Reste que cette loi électorale pourrait bien demeurer lettre morte. En effet, selon la constitution, la Vouli peut changer la loi électorale à la majorité simple, mais ce changement ne rentrera alors pas en vigueur pour la prochaine élection. Pour un changement immédiat, il faut une majorité des deux tiers, soit 200 députés. Or, jeudi 21 juillet, la loi n'a obtenu que 179 voix. La coalition n'est parvenue qu'à rallier au texte le groupe de l'Union des centristes. Du coup, les prochaines élections prévues en septembre 2019 se dérouleront selon l'ancien mode de scrutin. En théorie, la nouvelle loi sera donc applicable en septembre 2023. Sauf si la nouvelle majorité issue des élections de 2019 la modifie à nouveau (mais, pour que cette modification s'applique en 2023, il lui faudra 200 députés). Kyriakos Mitsotakis s'y est déjà engagé. En cas de dissolution, ces délais seront réduits. La loi actuelle a ainsi été votée à la majorité simple après les élections de 2007 et n'a donc pas été utilisée pour les élections de 2009, mais pour celles de mai 2012...
Les créanciers sans pitié pour la démocratie grecque
Tout ceci réduit donc beaucoup la portée de cette loi qui est avant tout un acte symbolique pour le gouvernement d'Alexis Tsipras. Un acte qui cache une réalité particulièrement préoccupante pour la démocratie grecque. Car, après six ans de politiques imposées par les créanciers de manière de moins en moins dissimulées, les Grecs ont évidemment de plus en plus le sentiment loin d'être injustifié que leur parlement et leur gouvernement ne disposent pas de la maîtrise du pays. Le bras de fer avec le premier gouvernement Tsipras, le rejet du résultat du référendum du 5 juillet 2015 sur la proposition des créanciers et les mesures d'encadrement de la politique imposées par le troisième mémorandum ont renforcé ce sentiment. Rappelons, outre la nouvelle disposition automatique déjà citée, que cet accord interdit au gouvernement grec de prendre des mesures budgétaires sans le feu vert des créanciers.
Alexis Tsipras a tenté de montrer sa capacité d'action au cours des premiers mois. Il est parfois parvenu, notamment sur la réforme des retraites, à imposer certains de ses choix. Mais cette autonomie est très limitée et encadrée par une logique imposée par les créanciers qui, souvent, font payer très cher à Athènes toute initiative.
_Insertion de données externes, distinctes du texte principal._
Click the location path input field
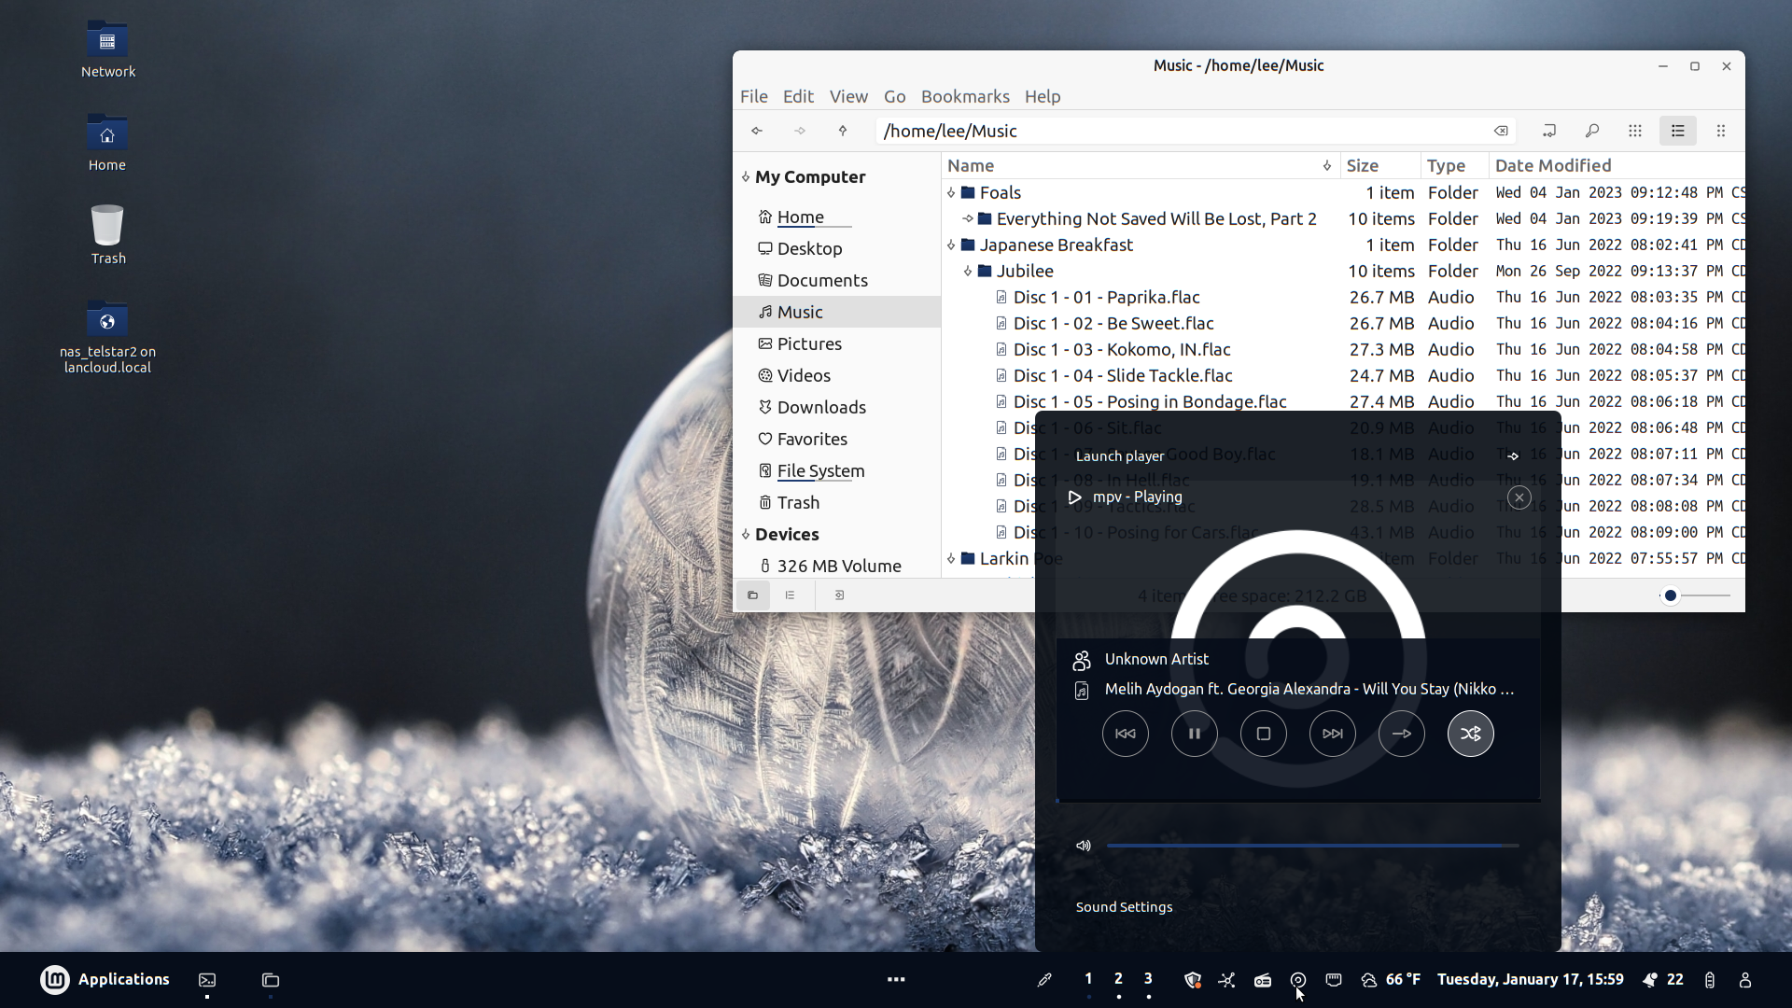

Le pendant de la réforme des retraites a ainsi été une nouvelle série de mesures d'austérité. Surtout, Syriza a dû renoncer à l'essentiel de son programme et de ses convictions pour adopter le discours des créanciers, malgré un certain équilibrisme rhétorique où, officiellement, on affirme ne pas croire au succès d'une politique que l'on applique pourtant.
Désaffection pour la politique
Au final, les Grecs croient de moins en moins à l'utilité de la politique. Les élections de septembre 2015 ont ainsi vu une abstention record de 43,4 % alors qu'elle était avant la crise de 25 à 30 % et en janvier 2015 de 35 %. Un autre signe de cette désaffection pour la politique est la fragmentation politique que l'on a constatée en 2015 et qui ne semble pas devoir s'améliorer, ainsi que la poussée de partis « hors système ». C'est le cas de l'Union des Centristes, dirigé par un politicien jugé jusqu'ici peu sérieux et qui est entré au parlement en septembre dernier ou du parti néo-nazi Aube Dorée qui a obtenu 7 % des voix en septembre 2015 et est donné par le sondage Alco à plus de 10 % des intentions de vote. Les créanciers de la Grèce ont peu ménagé la démocratie hellénique. Il faudra sans doute davantage qu'un changement de loi électorale pour panser les plaies politiques de la crise.